Required actions »
(A) Please answer these questions using the ClawScan security review:
(i) Which model is named for the scanner verdict?
(ii) What confidence level does the review give?
(iii) Which two workspace scripts does the Purpose & Capability note name as not bundled with the skill?
(B) Continue the ClawScan security review of the OpenClaw Smartness Eval skill from the point where the text stops.

Source text »
=-=-=

Back to skill
Skillv0.3.2
ClawScan security
OpenClaw Smartness Eval · ClawHub's context-aware review of the artifact, metadata, and declared behavior.
Scanner verdict
ReviewMar 20, 2026, 1:10 PM
- Verdict
- Review
- Confidence
- medium
- Model
- gpt-5-mini
- Summary
- The skill's stated purpose (offline intelligence evaluation) matches most of what it does, but it executes workspace scripts and reads internal state (including a reasoning SQLite DB) — behaviors that are plausible for an eval tool but broaden its access surface and warrant manual review before installing.
- Guidance
- This skill is broadly coherent with its stated purpose (a workspace-centered evaluation tool), but before installing: 1) Review eval.py (especially validate_command(), subprocess.run usage, and any code paths that could enable network or write outside its stated output dir). 2) Confirm you trust the other workspace scripts it will invoke (many test commands call scripts that are not bundled). Those external scripts could read secrets or make network calls. 3) Treat the .reasoning/reasoning-store.sqlite and state logs as sensitive — if you don't want those inspected, do not install or run the skill. 4) If you enable --llm-judge, confirm exactly what summary fields are sent and test in an isolated environment first. 5) As a safe practice, run python3 scripts/check.py and then run eval.py in a sandboxed workspace (or with --no-probes / dry-run options) to observe behavior before granting it unfettered access or allowing autonomous invocations.
Review Dimensions
- Purpose & Capability
- noteThe skill claims to produce a 14‑dimension evaluation and to read runtime state/logs; the commands and listed state files align with that purpose. However many task commands reference other workspace scripts (message-analyzer-v5.py, security-config-audit.py, etc.) that are not bundled with the skill and thus require a full OpenClaw environment. This dependency-on-host-scripts is plausible but should be noted by installers.

=-=-=

Provided material »
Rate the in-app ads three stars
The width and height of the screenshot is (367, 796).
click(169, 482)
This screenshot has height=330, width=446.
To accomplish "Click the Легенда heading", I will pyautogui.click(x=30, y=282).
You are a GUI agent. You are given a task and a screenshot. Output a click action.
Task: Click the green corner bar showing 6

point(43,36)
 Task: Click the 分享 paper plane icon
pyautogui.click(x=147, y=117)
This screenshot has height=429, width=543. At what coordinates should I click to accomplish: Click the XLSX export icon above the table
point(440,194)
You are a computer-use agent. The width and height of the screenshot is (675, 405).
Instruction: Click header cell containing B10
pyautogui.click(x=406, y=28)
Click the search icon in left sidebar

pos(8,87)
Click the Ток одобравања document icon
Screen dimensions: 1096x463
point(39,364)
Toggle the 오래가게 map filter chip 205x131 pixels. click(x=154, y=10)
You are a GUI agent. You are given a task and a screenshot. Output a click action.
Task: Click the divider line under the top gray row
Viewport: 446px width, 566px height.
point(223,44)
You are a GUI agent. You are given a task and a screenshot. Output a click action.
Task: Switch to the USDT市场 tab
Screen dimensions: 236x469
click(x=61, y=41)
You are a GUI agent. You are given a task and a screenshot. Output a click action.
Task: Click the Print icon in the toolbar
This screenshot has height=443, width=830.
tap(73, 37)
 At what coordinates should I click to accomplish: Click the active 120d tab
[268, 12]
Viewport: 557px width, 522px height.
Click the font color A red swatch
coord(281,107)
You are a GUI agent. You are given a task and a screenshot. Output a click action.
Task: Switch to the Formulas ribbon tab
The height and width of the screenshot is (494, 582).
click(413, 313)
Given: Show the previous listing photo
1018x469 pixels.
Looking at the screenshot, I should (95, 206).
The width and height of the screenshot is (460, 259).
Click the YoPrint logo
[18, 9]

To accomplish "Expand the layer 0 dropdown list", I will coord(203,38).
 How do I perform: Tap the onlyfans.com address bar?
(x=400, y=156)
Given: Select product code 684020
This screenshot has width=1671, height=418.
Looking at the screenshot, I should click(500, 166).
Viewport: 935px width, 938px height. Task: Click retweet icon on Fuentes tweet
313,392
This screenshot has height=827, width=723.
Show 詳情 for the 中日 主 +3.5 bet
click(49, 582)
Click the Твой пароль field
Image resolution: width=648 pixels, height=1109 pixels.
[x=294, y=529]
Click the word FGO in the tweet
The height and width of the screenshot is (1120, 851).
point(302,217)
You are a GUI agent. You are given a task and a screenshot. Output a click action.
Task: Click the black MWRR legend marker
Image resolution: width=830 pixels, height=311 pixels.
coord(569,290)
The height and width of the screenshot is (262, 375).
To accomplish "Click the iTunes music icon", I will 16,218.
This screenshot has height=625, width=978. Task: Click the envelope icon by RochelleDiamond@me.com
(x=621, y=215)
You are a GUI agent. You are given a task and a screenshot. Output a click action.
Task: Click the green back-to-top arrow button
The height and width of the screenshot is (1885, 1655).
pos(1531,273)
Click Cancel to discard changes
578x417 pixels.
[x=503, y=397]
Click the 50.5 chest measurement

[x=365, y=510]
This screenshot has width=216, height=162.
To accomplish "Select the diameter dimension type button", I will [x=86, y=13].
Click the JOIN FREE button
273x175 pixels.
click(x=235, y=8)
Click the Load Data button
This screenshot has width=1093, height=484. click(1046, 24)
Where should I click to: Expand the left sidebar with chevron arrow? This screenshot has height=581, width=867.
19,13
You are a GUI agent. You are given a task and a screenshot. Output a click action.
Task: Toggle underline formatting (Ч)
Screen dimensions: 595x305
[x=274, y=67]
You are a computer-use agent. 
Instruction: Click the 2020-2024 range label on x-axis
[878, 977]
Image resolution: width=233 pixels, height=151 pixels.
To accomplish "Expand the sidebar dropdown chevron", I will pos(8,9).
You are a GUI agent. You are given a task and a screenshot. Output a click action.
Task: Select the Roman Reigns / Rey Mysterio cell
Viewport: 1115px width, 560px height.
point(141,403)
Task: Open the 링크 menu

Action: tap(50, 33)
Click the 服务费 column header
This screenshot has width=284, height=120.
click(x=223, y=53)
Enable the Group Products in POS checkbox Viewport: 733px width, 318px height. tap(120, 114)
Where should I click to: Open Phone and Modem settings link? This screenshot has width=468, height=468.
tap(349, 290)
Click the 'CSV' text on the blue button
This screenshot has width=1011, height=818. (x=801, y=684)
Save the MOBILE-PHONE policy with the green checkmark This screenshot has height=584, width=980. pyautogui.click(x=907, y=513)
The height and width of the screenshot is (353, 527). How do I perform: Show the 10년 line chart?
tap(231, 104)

=-=-=

Response list »
(A)
(i) gpt-5-mini
(ii) Medium
(iii) message-analyzer-v5.py and security-config-audit.py

(B)
- Instruction Scope
- concernSKILL.md and docs state the tool is read-only (reads many state/*.json and .reasoning/reasoning-store.sqlite) and only writes to state/smartness-eval/. The runtime also spawns subprocesses to run tests. While the manifest claims a validate_command() gate, executing other workspace scripts (via allowed prefixes like 'scripts/') can cause those scripts to read network, secrets, or modify state — the skill's safety depends on both its validate_command implementation and trustworthiness of other workspace scripts. Verify validate_command and inspect eval.py before granting execution privileges.
- Install Mechanism
- okNo external install spec or remote downloads; the package is instruction/code-only and uses only bundled Python scripts. This is low-risk from supply-chain/download perspective.
- Credentials
- noteThe skill declares no required env vars; optional LLM judge requires DEEPSEEK_API_KEY or OPENAI_API_KEY only when explicitly enabled. However it reads potentially sensitive local artifacts (.reasoning/reasoning-store.sqlite, message-analyzer logs, etc.). Those reads are coherent for an evaluator but are sensitive — ensure you are comfortable exposing the reasoning DB and logs to the skill runtime.
- Persistence & Privilege
- notealways:false and docs state it writes only to its own state/smartness-eval/ directory. Autonomous invocation is enabled by default (platform normal). Combined with the skill's read access to internal logs and ability to run workspace scripts, autonomous invocation increases blast radius — consider whether you want the agent to be able to run this skill without manual approval each run.